Aaahhg I hate them! >.<


----------



## Erilia

That's really funny :vs_laugh:
And I hate riding the bus whether when it's hot or crowed so I sympathized with your experience :biggrin:


----------



## Melody Jeoulex

FanKi said:


> I don't really think he did it on purpose, but in Buenos Aires there is a lot of people who really do it. I always stare at them, like "Hey!

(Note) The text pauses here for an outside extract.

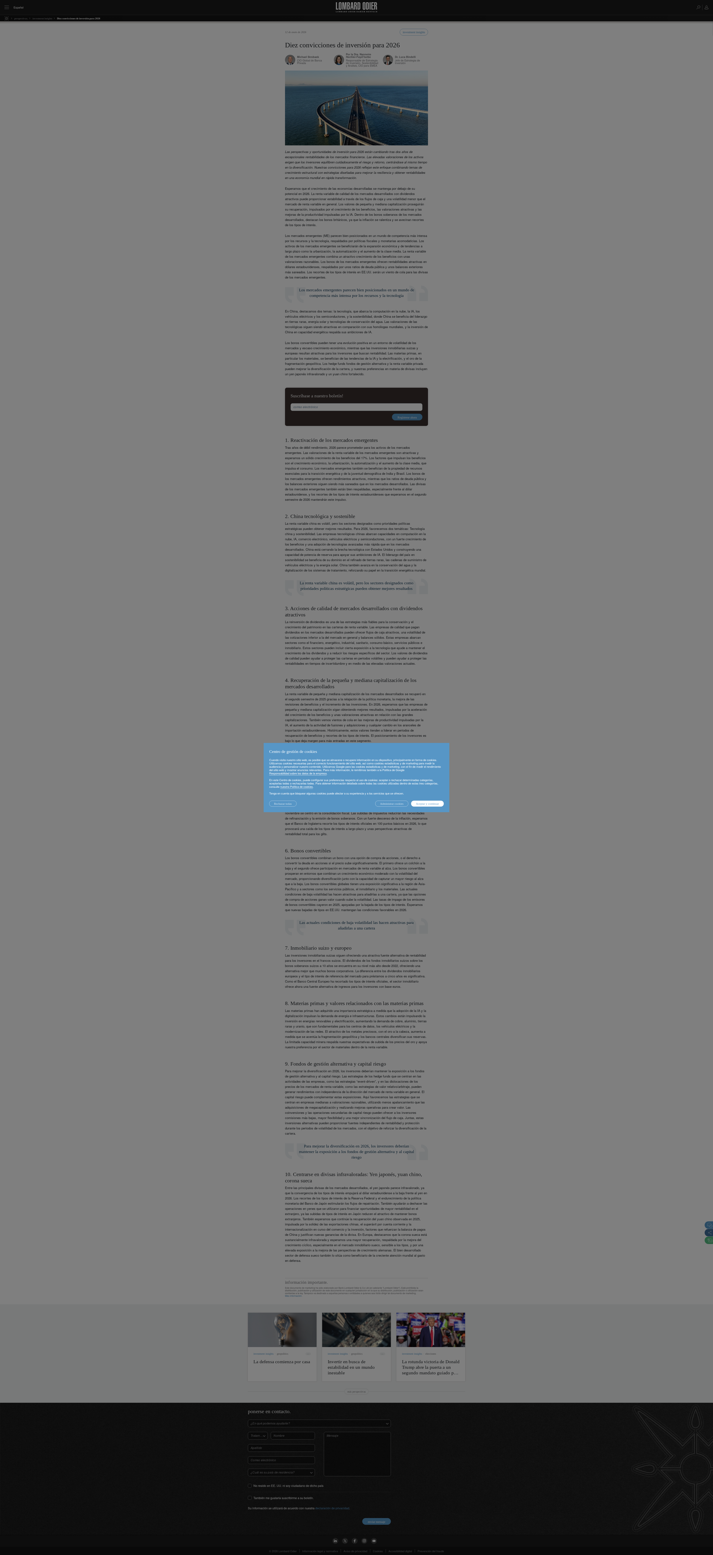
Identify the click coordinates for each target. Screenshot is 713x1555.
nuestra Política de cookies (296, 787)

What are you doing!? Have some respect!" irtDOG:
> 
> Aaahhg I hate them! >.<


Haha...I don't have the guts to tell them like you would..I dunno..><...unless it's already too much...I just stay away as possible at first..


----------



## Melody Jeoulex

Erilia said:


> That's really funny :vs_laugh:
> And I hate riding the bus whether when it's hot or crowed so I sympathized with your experience :biggrin:


I enjoy riding the bus when it's not crowded and it's hot outside..abusing the AC!!..:devil:


----------



## Erilia

Melody Jeoulex said:


> I enjoy riding the bus when it's not crowded and it's hot outside..abusing the AC!!..:devil:


There's no AC in the buses in France :biggrin: And I've never rode a bus here in Canada :biggrin:


----------



## Melody Jeoulex

@Erilia oh..then it means you have a car..haha...well it's fun, except for rush hours..


----------



## Erilia

@Melody Jeoulex well my husband has a car but I cannot drive, I don't have a license :biggrin: But in our city (Strathroy) everything is pretty much accessible by walking, so there no bus going around :laugh:


----------



## Melody Jeoulex

@Erilia ooohh..that's nicer than here..I could just ride my bike..


----------



## Erilia

@Melody Jeoulex yes that's what a lot of people do here ^_^ Like my step son


----------



## TerryCurley

Erilia said:


> @*Melody Jeoulex* well my husband has a car but I cannot drive, I don't have a license :biggrin: But in our city (Strathroy) everything is pretty much accessible by walking, so there no bus going around :laugh:


 When I was growing up I lived in New York City and we didn't even own a car. Most places we walked to and if it were too far we took the subway or bus. I was surprised when I grew up to find that it wasn't like that everywhere. We had an Uncle that had a car and every now and then we went on a trip but it was only like once a year.


----------